There may be other versions of you in the universe

“This comes out of the most mild of assumptions: that space goes on infinitely. We don’t know if it does but it’s just one of a couple of viable possibilities. Either it goes on forever or it doesn’t.

“If it doesn’t, then maybe if you go out into space far enough you double back on yourself rather like the surface of the Earth. Or maybe you just go on forever, and that’s a possibility scientists have taken seriously for a while. And if you couple that with the mathematical laws we know about here, that apply everywhere – we don’t know if that’s the case, but it’s a reasonable assumption – you get to this rather startling conclusion that matter can only arrange itself in a finite number of ways, in any finite region of space.

“The shuffles of a deck of cards have to be repeated because there is only a finite number of orders. Go through space far enough and the order of the particles has to repeat.”

If he had to bet on one multiverse theory being proved

The multiverse from string theory is called the “brane universe”, this idea that all we think we know about may be on this giant membrane – I like to think of it as a giant slice of bread – with the possibility of other universes, other slices of bread out there, populating a grand cosmic loaf.

“I like this idea because it may be testable in the not too distant future at the Large Hadron Collider. If that picture’s true, violent collisions between protons can create debris that would be ejected off our brane, off our slice of bread, off our universe. So there would be less energy left in our detectors after the collision than before.

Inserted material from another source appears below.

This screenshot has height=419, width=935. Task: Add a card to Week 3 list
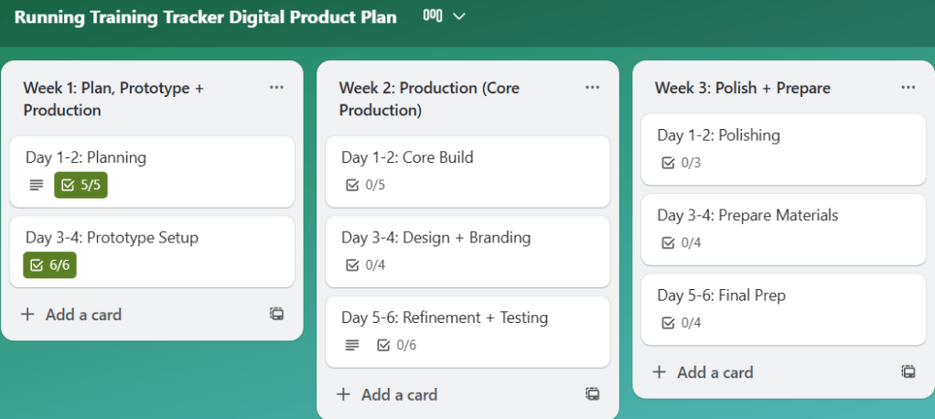pyautogui.click(x=703, y=372)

So people will be looking for these missing energy signatures and, to me, if they’re found that’s a nice and strong piece of circumstantial evidence that there might be other universes out there.”

Our universe may not be special

“I took my son, when he was four years old, to a shoe store, and the guy measured his foot for a shoe, and we tried it on and bought it. And when we left, my son said, wasn’t it amazing that the shop happened to sell just his size. Of course, I explained to him that the shoe had all sizes but that’s a bit like our view of the universe.

In the last 500 years we’ve gone through a series of cosmic demotions. First we thought the Earth was at the centre, then the sun, and the sun as one of many stars and the galaxy as one of many galaxies. If this idea is correct then you take this one step further: not only are there many stars and many galaxies but there are many universes and it’s not that ours is particularly special it’s just the one in which the shoe fits, the one in which the conditions allow us to exist.”